Let’s look at the numbers:
$329,000 Price
$ 6,580 Closing cost
$ 82,250 Down Payment
$ 9,870 Points
$246,750 New 1st TD @ 8% Plus 4 points average
$1,856.10 Per Month Mortgage Payment on $246,750
$ 400.00 Estimated Insurance Premium Payment per Month
$ 200.00 Estimated Property Tax Assessment per Month
$ 5,760.00 Front Desk Clerk Wages per Month
$ 576.00 Payroll Burden per Month - 3 per Day Desk Clerks (10%)
$ 4,320.00 Housekeeping Wages per Month
$ 864.00 Payroll Burden per Month - Two Housekeepers Week (20%)
$ 200.00 Cleaning Chemicals and Rags - Month
$ 80.00 Laundry Detergent and Fabric Softener - Month
$ 150.00 Water and Sewer - Month
$ 300.00 Garbage Service - Month
$ 1,000.00 Electrical Service - Month
$ 200.00 Gas for Hot Water - Month
$ 150.00 Phone System - Month
$ 125.00 Internet Service - Month
$ 250.00 Cable TV Service - Month
$ 200.00 Umbrella Liability Insurance - Month
$ 75.00 Linens Replacement Budget - Month
$ 200.00 Toilet Paper and Kleenex - Month
$ 100.00 Legal Budget - Month
$ 50.00 Office Supply Budget - Month
$ 10.00 Key Replacement - Month
$ 25.00 Website Maintenance - Month
$ 100.00 Landscaping - Lawn Mowing - Trimming - Weed Control - Month
$ 50.00 Pest Control - Month
$ 30.00 Termite Control Program - Month
$ 75.00 Carpet Cleaning Service - Month
$ 750.00 Remodeling Rooms Reserve 10 Year Cycle - Month
$ 100.00 Exterior Painting Reserve 5 Year Cycle - Month
$ 35.00 Roof Replacement Reserve 25 Year Cycle - Month
$ 100.00 Major Mechanical Replacement Washer / Dryer / Water Heater - Month
$ 100.00 Replace Wall Heater / AC Units 10 Year Cycle - Month
$18,431 Per Month
$221,172 Per Year
And although my list is fairly complete I did not factor snow plowing or snow removal and my numbers are theoretical so actual numbers may vary. There also is no cash on cash return for $98,700 dollars down!

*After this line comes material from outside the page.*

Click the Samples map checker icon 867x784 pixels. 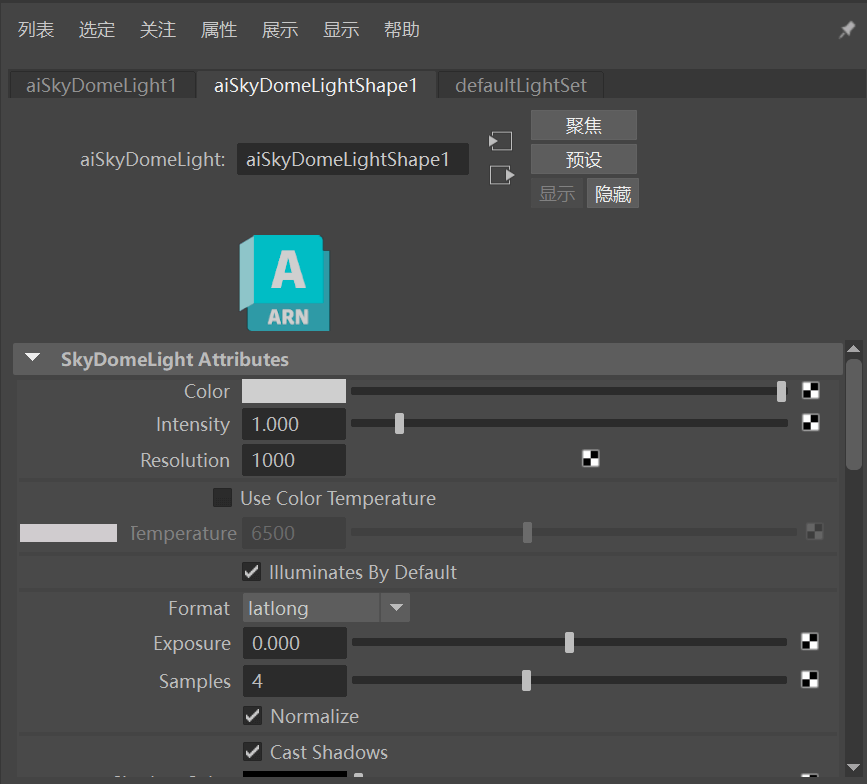pos(811,680)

Since this is a real estate investors forum gazillionaire your decision to invest should be on factual numbers. Running it yourself and living on site is not investing it is employment and if as I suspect someone is sub-leasing this property with tenant income as you see from my list all you would be doing is running a slum as there is no way to take care of this property for less than my list!
If your going to be in the hospitality industry have some respect for those guests who pay to stay with you!
I also would not count on occupancy as presented as it’s easy to exaggerate % of guest stays!
There are 4.3 weeks in a month!!! Sorry, pet peeve. It makes such a huge difference when calculating over long periods of time, why do people consistently say that there are “4” weeks in a month? And if you want to get more exact, there are 52.17 weeks in a year.
I am way past the days of going people’s math problems for them, but your calculations should look like this…
($55 * 365.25) = $20,088.75
20088.75 * (14*0.75) = $210,931.875
…which is $26,131.875 more than what you had.
See the difference a little accurate math makes?
Now, you just need to figure out where you’re going to get that “hay penny” from.